I’ll end with something I wrote a few years later, I’m not saying when, but it may have been at the beginning of this century: On purpose I have left it unedited just to show you just how bad my editing skills were. (Still are...)

Take The Risk

‘Old man!’ My Grand-daughter shouted down the stairs at me. I was standing in the hallway ready, my shoes on, my shirt tucked in to my beige trousers, and my cap covering hairless head. I was ready, which wasn’t bad considering I was pushing sixty-seven. Kara wasn’t, which was just awful considering she was just twenty-two.
            ‘Kara,’ I said loudly, not shouting, in response. “We’re going to be late.”
            ‘I can’t find my... Oh! Why did you put my keys in the wrong handbag?’
            Of course I hadn’t.
            A few moments later she came bounding down the stairs, casual jeans and pink top matching the pink highlights in what should have been long auburn hair.
            ‘Old man,’ she smiled.
            ‘Not for much longer...  I hope.’
            She took my arm, and we left the terraced house we had shared since Kara’s parents had died. I remember clearly this tear stricken toddler in her black dresses, always sinking into dark corners. She had changed so much, bright, alive, and she had worked hard, so very hard, to earn the money to buy me the treatment.
            We waited at the bus stop, and I did wonder what would happen if the bus didn’t show, was I leaving too much to chance. The street was quiet, but it was an old street, populated by old people I had known for decades. Some of them had returned from the treatment, some had not. But still, that was the chance the seekers of youth always took.
            The bus came, of course, I had ignored Kara’s request for a taxi. Why should we spend more money when there was a perfectly good bus service? We arrived after a few changes at the clinic. Jumping off on what appeared to be an old country road, more grass and trees than concrete. We walked up the path, and there it was, like an amphitheatre to the Gods, a white marble temple, round and panelled, gleaming with promise, offering the proverbial manna from heaven. The Sandman Corporation had become rich beyond imagination because they owned and built this fantastic structure on a natural spring that could turn back the years themselves.

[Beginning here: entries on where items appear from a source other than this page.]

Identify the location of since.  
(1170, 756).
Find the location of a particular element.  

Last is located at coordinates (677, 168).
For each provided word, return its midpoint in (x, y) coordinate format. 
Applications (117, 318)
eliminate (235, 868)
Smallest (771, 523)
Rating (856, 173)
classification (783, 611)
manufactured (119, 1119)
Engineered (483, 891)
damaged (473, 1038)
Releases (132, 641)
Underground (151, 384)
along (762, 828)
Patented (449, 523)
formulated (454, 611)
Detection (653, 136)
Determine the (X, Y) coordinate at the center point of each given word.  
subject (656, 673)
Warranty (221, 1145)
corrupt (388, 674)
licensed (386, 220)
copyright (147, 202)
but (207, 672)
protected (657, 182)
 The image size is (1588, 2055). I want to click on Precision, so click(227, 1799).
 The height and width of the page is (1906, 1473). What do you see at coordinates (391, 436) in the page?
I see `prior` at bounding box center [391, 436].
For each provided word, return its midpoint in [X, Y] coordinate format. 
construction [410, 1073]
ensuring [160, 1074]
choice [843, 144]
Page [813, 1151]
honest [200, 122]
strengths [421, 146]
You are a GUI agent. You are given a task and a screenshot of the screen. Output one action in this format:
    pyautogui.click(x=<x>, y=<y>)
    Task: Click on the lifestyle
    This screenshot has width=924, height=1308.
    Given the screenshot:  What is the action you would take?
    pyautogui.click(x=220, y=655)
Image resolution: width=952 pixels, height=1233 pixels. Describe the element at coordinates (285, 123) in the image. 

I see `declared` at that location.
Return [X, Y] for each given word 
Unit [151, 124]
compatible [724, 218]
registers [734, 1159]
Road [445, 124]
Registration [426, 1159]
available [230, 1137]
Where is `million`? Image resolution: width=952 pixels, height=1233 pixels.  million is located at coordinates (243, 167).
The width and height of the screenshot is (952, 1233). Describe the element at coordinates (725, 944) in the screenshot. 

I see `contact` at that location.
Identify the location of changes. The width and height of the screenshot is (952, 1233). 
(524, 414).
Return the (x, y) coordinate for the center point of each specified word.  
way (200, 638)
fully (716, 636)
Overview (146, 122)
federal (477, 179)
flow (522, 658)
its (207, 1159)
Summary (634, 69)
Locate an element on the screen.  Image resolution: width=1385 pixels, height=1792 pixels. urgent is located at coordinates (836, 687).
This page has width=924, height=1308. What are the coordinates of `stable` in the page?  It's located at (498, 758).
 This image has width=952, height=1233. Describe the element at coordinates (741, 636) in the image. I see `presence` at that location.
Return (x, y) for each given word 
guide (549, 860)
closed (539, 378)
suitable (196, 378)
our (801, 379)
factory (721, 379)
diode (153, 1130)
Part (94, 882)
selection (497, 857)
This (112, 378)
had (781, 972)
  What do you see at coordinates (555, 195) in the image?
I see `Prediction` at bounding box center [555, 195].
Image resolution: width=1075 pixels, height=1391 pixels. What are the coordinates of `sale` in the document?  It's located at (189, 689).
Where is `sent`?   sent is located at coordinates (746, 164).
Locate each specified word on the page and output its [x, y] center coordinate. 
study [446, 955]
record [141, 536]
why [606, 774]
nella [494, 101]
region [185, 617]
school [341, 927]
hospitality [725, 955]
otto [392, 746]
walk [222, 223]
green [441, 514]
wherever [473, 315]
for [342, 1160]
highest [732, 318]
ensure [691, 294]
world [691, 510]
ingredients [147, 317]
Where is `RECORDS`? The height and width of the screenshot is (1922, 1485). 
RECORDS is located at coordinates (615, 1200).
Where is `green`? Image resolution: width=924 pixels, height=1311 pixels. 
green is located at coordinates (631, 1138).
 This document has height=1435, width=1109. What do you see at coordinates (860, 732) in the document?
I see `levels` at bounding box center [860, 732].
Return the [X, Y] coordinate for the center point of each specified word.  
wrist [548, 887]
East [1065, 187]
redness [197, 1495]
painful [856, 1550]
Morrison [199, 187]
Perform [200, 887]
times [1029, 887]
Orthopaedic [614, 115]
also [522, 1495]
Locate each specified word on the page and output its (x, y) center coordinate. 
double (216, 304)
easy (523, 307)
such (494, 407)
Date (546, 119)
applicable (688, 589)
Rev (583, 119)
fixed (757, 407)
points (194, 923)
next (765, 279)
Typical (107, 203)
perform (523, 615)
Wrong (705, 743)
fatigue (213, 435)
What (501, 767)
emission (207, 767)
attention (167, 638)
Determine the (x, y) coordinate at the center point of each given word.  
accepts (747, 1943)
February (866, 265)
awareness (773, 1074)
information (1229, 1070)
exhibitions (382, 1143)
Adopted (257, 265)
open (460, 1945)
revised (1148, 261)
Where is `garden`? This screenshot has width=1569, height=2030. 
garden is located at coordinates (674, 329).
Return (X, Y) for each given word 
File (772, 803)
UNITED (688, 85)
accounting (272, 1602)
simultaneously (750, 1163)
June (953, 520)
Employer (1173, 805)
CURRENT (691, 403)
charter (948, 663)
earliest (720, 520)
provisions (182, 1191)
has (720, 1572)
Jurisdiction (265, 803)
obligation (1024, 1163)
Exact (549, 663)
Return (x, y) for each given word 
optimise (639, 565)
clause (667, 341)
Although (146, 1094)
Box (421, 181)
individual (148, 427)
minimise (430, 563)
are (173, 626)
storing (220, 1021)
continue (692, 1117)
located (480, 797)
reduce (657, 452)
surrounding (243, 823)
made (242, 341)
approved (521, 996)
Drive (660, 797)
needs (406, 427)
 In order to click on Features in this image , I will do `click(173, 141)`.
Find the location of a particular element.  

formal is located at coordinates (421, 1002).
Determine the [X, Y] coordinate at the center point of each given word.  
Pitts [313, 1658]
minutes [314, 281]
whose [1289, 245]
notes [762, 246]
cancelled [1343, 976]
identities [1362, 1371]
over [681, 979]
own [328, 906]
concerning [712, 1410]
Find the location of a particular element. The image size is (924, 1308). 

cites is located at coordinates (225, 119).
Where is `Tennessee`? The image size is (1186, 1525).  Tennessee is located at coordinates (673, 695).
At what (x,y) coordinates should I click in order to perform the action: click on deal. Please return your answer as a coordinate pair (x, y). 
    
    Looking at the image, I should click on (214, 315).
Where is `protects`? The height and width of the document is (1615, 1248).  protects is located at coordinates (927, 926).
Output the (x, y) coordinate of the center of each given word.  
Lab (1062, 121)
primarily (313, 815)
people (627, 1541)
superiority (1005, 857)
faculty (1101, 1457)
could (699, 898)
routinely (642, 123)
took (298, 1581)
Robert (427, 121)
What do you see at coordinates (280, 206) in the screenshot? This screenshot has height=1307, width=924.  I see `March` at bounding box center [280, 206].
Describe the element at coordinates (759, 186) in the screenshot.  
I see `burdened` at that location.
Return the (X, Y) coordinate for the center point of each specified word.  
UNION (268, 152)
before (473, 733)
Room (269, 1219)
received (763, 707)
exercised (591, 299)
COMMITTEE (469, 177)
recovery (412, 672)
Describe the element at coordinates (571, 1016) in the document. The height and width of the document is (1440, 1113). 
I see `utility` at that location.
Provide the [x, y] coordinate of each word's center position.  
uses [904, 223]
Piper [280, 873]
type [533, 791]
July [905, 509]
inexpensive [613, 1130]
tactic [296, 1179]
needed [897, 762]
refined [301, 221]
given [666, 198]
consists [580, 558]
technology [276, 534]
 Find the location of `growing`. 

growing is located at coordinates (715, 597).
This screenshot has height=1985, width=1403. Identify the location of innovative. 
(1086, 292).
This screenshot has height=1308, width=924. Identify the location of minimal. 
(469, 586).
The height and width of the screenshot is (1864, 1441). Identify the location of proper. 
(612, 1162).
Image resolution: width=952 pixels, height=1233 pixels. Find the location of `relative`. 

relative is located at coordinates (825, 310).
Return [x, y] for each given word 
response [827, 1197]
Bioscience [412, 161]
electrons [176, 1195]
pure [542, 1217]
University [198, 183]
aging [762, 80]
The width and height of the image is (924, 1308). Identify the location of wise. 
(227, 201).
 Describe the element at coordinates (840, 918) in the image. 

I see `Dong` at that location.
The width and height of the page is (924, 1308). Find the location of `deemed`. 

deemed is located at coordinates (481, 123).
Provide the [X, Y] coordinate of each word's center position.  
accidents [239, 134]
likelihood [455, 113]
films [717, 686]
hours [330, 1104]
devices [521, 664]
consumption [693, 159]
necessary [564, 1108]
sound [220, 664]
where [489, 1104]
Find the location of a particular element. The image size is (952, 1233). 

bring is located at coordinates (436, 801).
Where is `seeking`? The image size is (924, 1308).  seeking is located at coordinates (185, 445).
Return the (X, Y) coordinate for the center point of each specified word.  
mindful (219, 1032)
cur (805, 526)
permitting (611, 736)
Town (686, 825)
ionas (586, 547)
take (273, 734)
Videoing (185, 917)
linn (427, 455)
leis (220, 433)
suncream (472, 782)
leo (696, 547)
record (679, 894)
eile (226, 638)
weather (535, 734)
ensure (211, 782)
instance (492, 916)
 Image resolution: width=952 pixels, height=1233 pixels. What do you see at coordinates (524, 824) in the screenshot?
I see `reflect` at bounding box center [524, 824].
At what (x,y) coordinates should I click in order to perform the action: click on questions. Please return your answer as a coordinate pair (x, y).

            We walked into the spectacular ovoid reception, Kara clutching my arm more tightly than she had done at her parents’ funeral.
            ‘We can still go home Grandad,’ she said. ‘You don’t have to do this.’
            I stared deeply into her begging green eyes. She had wanted this because of the cancer, but even with that terrible disease I still had a month or two. By taking the treatment I could be dead a lot sooner.
            I hugged her close. “I love you little Kara, and I want to be around. To see you get married, have children, the whole kit and keboodle.”
            She kissed me on the forehead one last time and then we turned to face the waiting Doctors.